In the summer of 1948, before entering Yale Law School with the intent of becoming a labor attorney, Patricia McGowan hit the bricks with her uncle and grandfather—in picket-line solidarity with a United Auto Workers strike for better wages at the ball bearing factory in gritty Torrington, Connecticut, where she worked as a “greaser.”
This was before McGowan earned her juris doctorate, married Washington lawyer Robert Wald, and, much to the consternation of extremists in Congress who labeled her an “instrument of the devil,” became the Honorable Patricia M. Wald—former chief judge of the U.S. Court of Appeals for the District of Columbia Circuit; former associate judge for the International Criminal Tribunal for the Former Yugoslavia; mother of five, grandmother of ten; and, in frigid Iowa during the presidential caucus season of January 2008, a heavily-bundled, snow-booted, 79-year-old canvasser going door-to-door in the cause of Barack Obama.
For her numerous noble accomplishments, as well as a persistent good humor, Volume Sixty-Six of the New York University Annual Survey of American Law was dedicated on March 12 to Judge Wald.
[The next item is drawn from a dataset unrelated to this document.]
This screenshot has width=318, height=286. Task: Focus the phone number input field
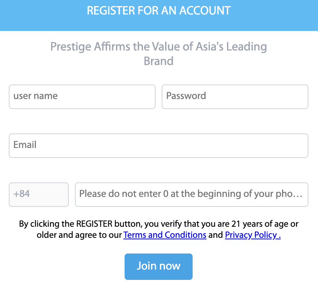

At a ceremony in Vanderbilt Hall, she was properly lauded by the Honorable Harry T. Edwards of the D.C. Circuit, a visiting professor at NYU Law, and former clerks Cynthia Estlund and Nancy Morawetz, both now on the NYU Law faculty.
Morawetz cited her mentor as a “role model for women clerks,” on and off the judicial clock. Estlund praised the one-time Connecticut factory hand for her “refusal to lose sight of the concerns of ordinary people” affected by broad theories of law settled in appellate decisions. Judge Edwards recollected circuit bench conferences when, “You always want to hear what Judge Wald has to say because she clears your head and improves your understanding, and maybe she’ll be funny as well.”
On one point they all agreed: Judge Wald has had an inspired and inspiring career.